What Does The Phase One Deal Mean For Stocks And Commodities? | ETF Trends

U.S. and China trade representatives are set to complete a saga of fierce bilateral negotiations on Wednesday with a “Phase One” deal that asserts billions of dollars’ worth of agricultural purchases and the start of reforms to China’s ongoing practice of compulsory technology transfer.

The trade deal, which had reached an impasse around Thanksgiving, raised fears that an accord would collapse again, dragging stocks and hopes for a halt to the nearly two-year-old trade war with it. But then just days later, President Trump announced that a deal would be signed in January, sending the market on a solid upward trajectory that was aided by the holiday season.

Markets have already rallied since President Donald Trump announced the deal in the Oval Office last month. The iShares MSCI China ETF (MCHI) has climbed almost 9% over the past month, compared with a more modest 3.2% gain for the S&P 500.

Aside from stocks, investors like futures traders are also concerned about the impact of a deal, which is predicated on a significant agricultural purchases from Beijing.

P.J. Quaid, a corn-options broker at the CME Group in Chicago, said he’s ready to understand how the White House intends to enforce the tenets of the Phase One deal if China tries to shirk its commitments.

“This thing’s been a crazy roller coaster since it started. A lot of people have become pessimistic because a lot of the purchases they said they’re going to make seem hard to attain,” Quaid said. “If this thing comes in under expectations, you could see sell-off. It’s been a rough time for people trading Ags.”

For Don Roose, president of Des Moines, Iowa-based brokerage U.S. Commodities, China’s commitments to farm purchases are also extremely important.

“We’re anticipating $35 billion [of farm purchases]the first year and $40 billion in the second,” he said. “It doesn’t look like we’re creating any new world demand.” But unresolved, Roose said, is whether the Chinese will actually commit to buying more U.S. farm goods than before President Donald Trump opened the trade spat nearly two years ago.

Despite concerns, Roose said he was a bit more sanguine with a “Phase One” deal nearly signed.

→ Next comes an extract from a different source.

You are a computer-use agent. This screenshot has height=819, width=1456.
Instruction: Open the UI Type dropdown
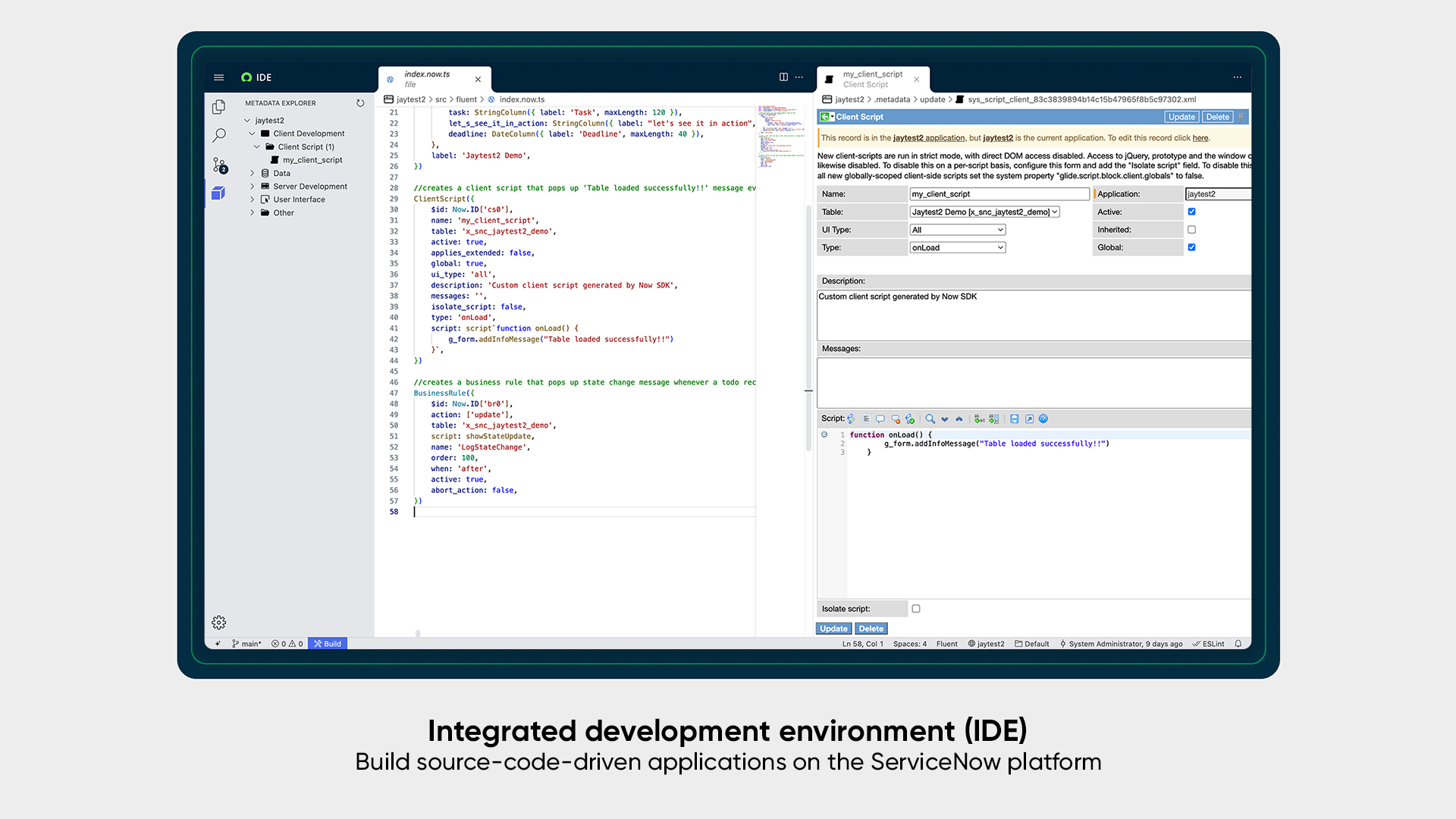pyautogui.click(x=957, y=230)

“There’s always a question mark, but if they want to get to ‘Phase Two,’ they’re going to have to show some solid follow-through,” he said.

The Invesco DB Agriculture ETF (DBA), which is the top fund in the agriculture industry category by assets, could be a vehicle to consider for investors seeking to play the agricultural move that may come from a successful trade deal. 

For now though, investors will have to hold their breath to see if this time is the time for action, or simply more posturing and postponing.